As a coherency fanatic, I'm with AT on the mini monitor plus subs (yes plural) approach. With my HT, I use two and a half way Polks with dual 5" woofers that blend very well with the tweeter. Powered subs offload the heavy lifting below 50 hz and provide independence of placement. The ideal location for the mains is not always ideal for bass which provides more control over room modes. Any potential clipping on low end heavy content never affects the upper eight+ octaves since they are bi-amped.
I will amend the 32 Hz statement to mean with almost all today's 2 ways with at most 6 1/2" drivers. I don't know any that size that go down that far. The Advents were bigger drivers in bigger boxes. But I suspect their in box resonance was still only about 40 Hz which means they are more than 3 DB down at 32 Hz. The woofer I'm looking at has an in box resonance and 3 DB down point of 32 Hz in 1 1/4 cubic feet.
Being an old fart raised on honking sized three way speakers blasting Led Zepplin, I held out changing my speakers for - lets just say a decade or two. I eventually had to switch over to a sub/monitor setup because basically, three ways were too big and bulking. And in truth, the technology of speakers really has passed them by.
I did try it a number of times to setup a subwoofer speaker setup. And failed over and over again. Sounded like crap!
However I was making the same classical mistake ALL us, lets just say "vintage" ears make. I tried making my subwoofer the "woofer"of a three way speaker. Ahhhh, it isn't engineered that way!
Stop trying to use your sub as a WOOFER. Use it as a SUBWOOFER.
Long LONG story short. I ended up with a pair of Zaph Audio SR71 speakers that go cleanly down to around 50Hz. All the subwoofer does is fill in below 50hz and gently bolster up the bottom end. NO MORE NO LESS. A subwoofer should almost not be heard or noticed in a system.
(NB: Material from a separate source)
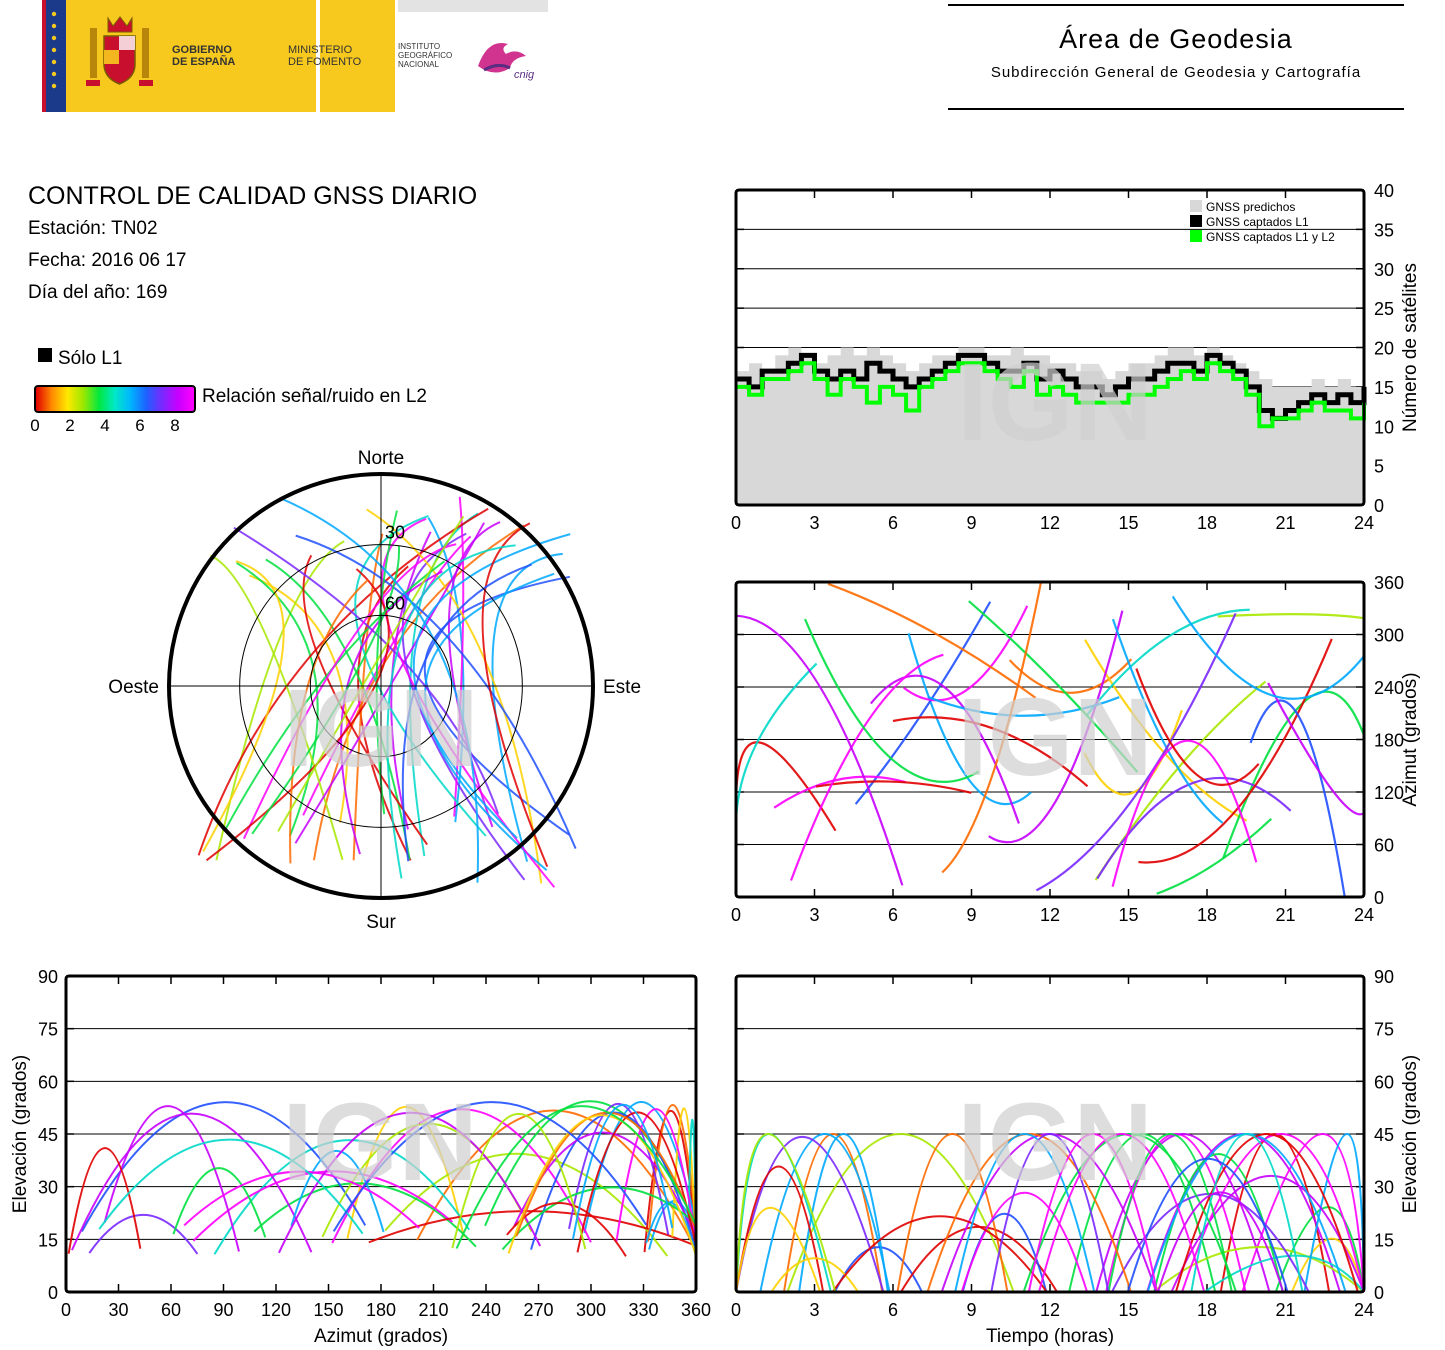 The width and height of the screenshot is (1445, 1350). I want to click on x-tick-label: 240, so click(486, 1310). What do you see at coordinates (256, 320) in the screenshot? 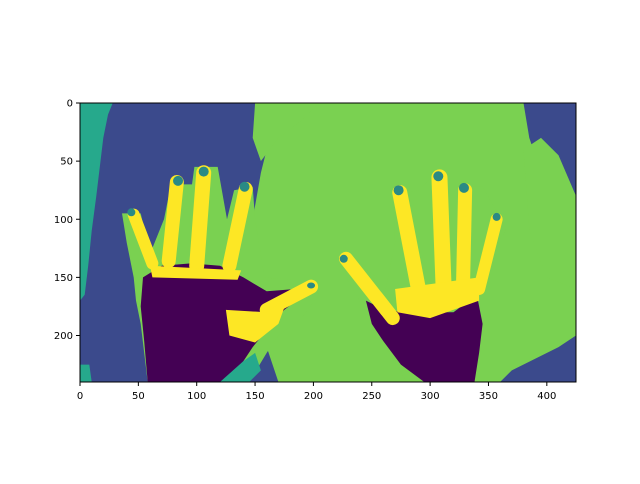
I see `region-left-thumb-base` at bounding box center [256, 320].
But it should be noticed if it's off or on.
Your problem is learning HOW to setup a sub. Try posting over in the speaker forum and learn how to "tune" your subwoofer properly.
Also some tips I've learned over the years.
Get a good plate amp, like a Kreager from Madisound. You don't need a big ass sub box.
Stop trying to get your monitors to go down to 30Hz - they NEVER will. That's what the sub is for.
If you want email me.
charles
Your way works but it can be done with a higher crossover if it's custom designed for it using a computer with good soft ware. I've seen it done. My own system crosses an 18 " woofer passively at 85 HZ and works beautifully. But I'd like to down size so I can move the boxes by my self.
4th order xovers are exactly what I mean by squishing the life out of a speaker.
And once you start mixing crossover orders - now you get into phase shifting, and I don't mean that really cool Star Trek stuff. Slope and impedance matchings that even a seasoned DIYer would have trouble with.
Those xover calculator programs are just basic formula programs. Not an answer to how to really do it. And you will need some testing equipment to boot.
Here is a link to how it's done.
GO with a nice monitor and sub.
charles
Done correctly a 4th order Linkwitz/Reilly crossover is quite dynamic and does not take the life out of a speaker even if used foe a sub woofer. A 4th order LR xover is probably not electrically 4th order. You want it to be acoustically 4th order and that is often only 3rd order or even 2nd order electrically.